Die türkische Presse hingegen beurteilt den Vorfall anders. Während beispielsweise die großen Tageszeitungen „Sözcü“ und „Milliyet“ so gut wie gar nicht auf Demirals Wolfsgruß eingehen, schreibt eine Kommentatorin der Erdogan-nahen, größten Zeitung „Sabah“ einen saftigen Kommentar, nennt die Untersuchung durch die Uefa „skandalös“. Und weiter:

„Unmittelbar nach dem glorreichen Sieg griff ein Chor Merih Demiral an. [...] Unter denjenigen, die sich über Demirals Gruß ärgerten, befanden sich Subunternehmer der PKK (Kurdische Arbeiterpartei), die zionistischen israelischen Medien, ein Youtube-Kommunist und der Anwalt des PKK-Rädelsführers Abdullah Öcalan.“ Wenn man sich diese Gruppe anschaue, bekomme man Lust, zusammen mit Demiral den Wolfsgruß zu machen. Die Kommentatorin gratuliert Merih Demiral und schreibt, durch seine Aktion werde „ein Schlaglicht auf die Feinde des Islams“ geworfen und es gebe eine „Enthüllung der Österreicher unter uns“.

Auch die deutsche Innenministerin Nancy Faeser bekommt ihr Fett weg. Diese sei nicht in der Lage, das Licht auf die Morde des deutschen Staats an Türken zu werfen [Anm. der Redaktion: Eine weitere Ausführung dieser Anschuldigung findet nicht statt], sondern fordere stattdessen eine Untersuchung des Vorfalls durch die Uefa.

Nancy Faeser nannte Verhalten Demirals „völlig inakzeptabel“

Faeser (SPD) hatte tatsächlich wegen des Vorfalls die Uefa aufgefordert, Sanktionen zu prüfen. „Die Symbole türkischer Rechtsextremisten haben in unseren Stadien nichts zu suchen“, schrieb Faeser im Onlinedienst X. „Die Fußball-Europameisterschaft als Plattform für Rassismus zu nutzen, ist völlig inakzeptabel“, fügte sie hinzu. Die Innenministerin verwies zudem darauf, dass die Grauen Wölfe vom Verfassungsschutz beobachtet werden.

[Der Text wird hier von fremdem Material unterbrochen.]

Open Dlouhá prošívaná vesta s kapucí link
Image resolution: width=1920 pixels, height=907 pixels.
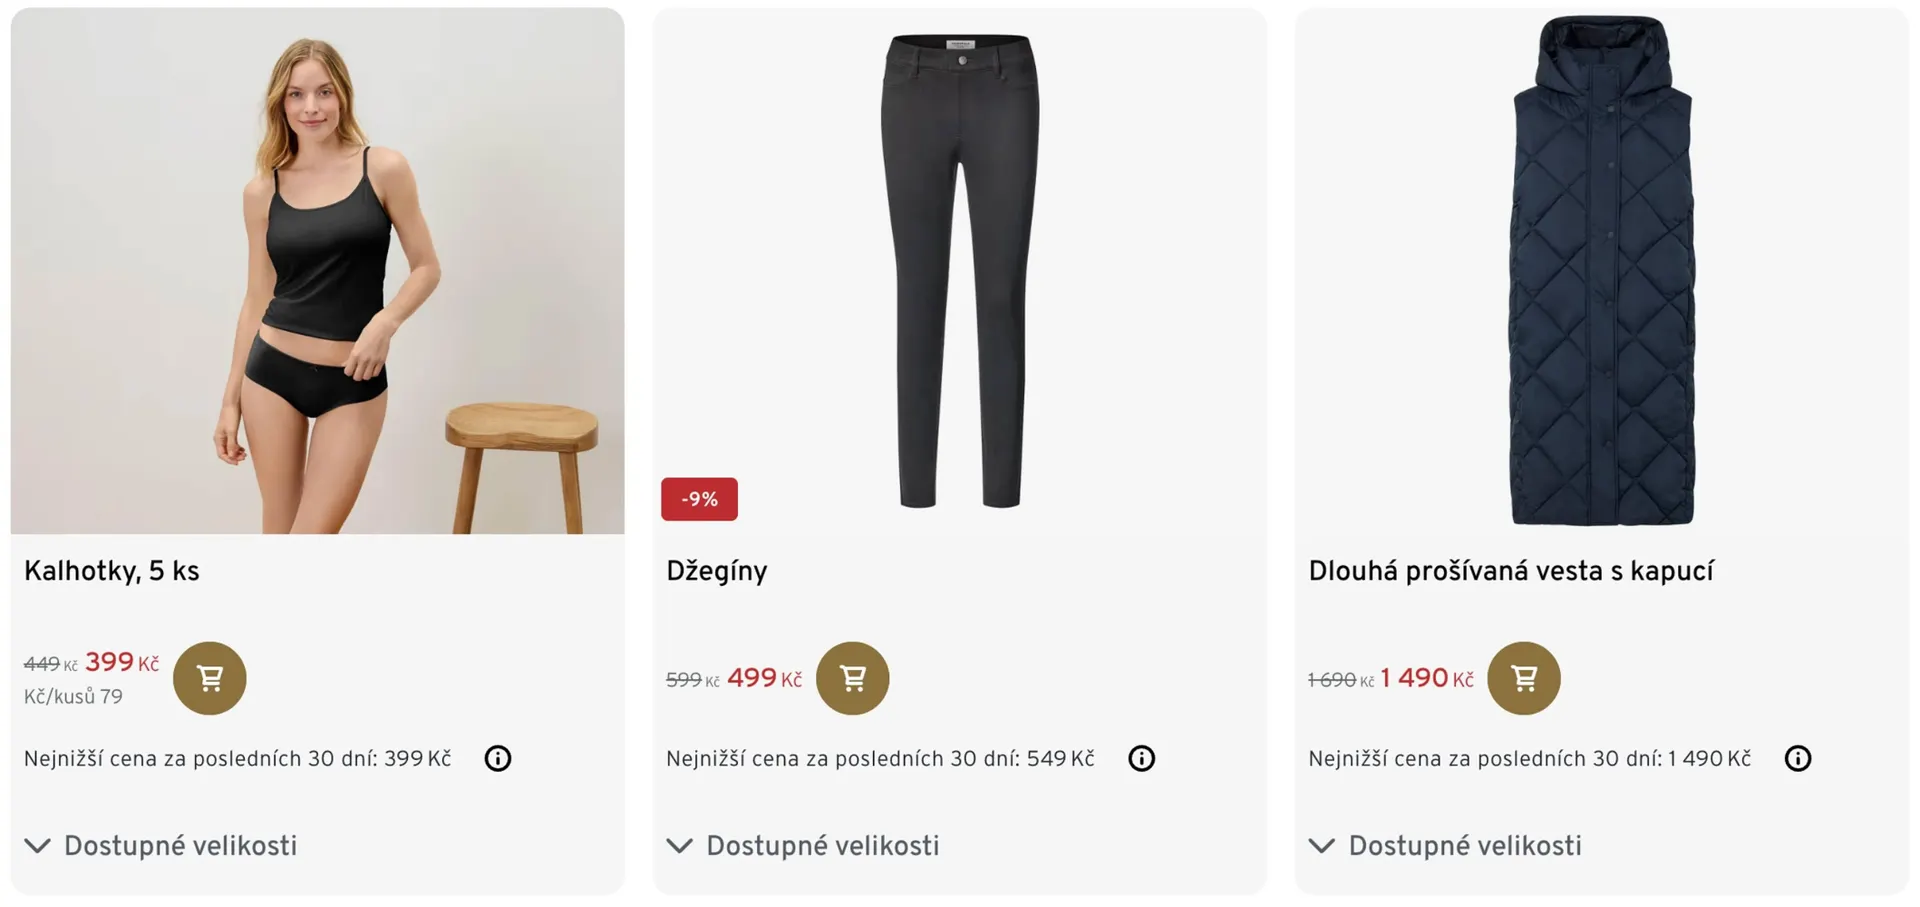(1510, 571)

Die Grauen Wölfe gelten als militanter Arm der rechtsextremen türkischen Partei MHP. Die Gruppe vertritt radikale Ideen und wandte in den 1980er Jahren Gewalt gegen linke Aktivisten und ethnische Minderheiten an. In Deutschland sind weder die Grauen Wölfe, noch ihr Gruß verboten - in Österreich und Frankreich allerdings schon. Die Uefa hat wegen des Vorfalls eine Untersuchung wegen „unangemessenen Verhaltens“ eingeleitet. Die Stimmen haben mittlerweile ihre Wirkung gezeigt: Demiral ist für zwei Spiele gesperrt und darf nicht für das EM-Viertelfinale auf dem Platz stehen.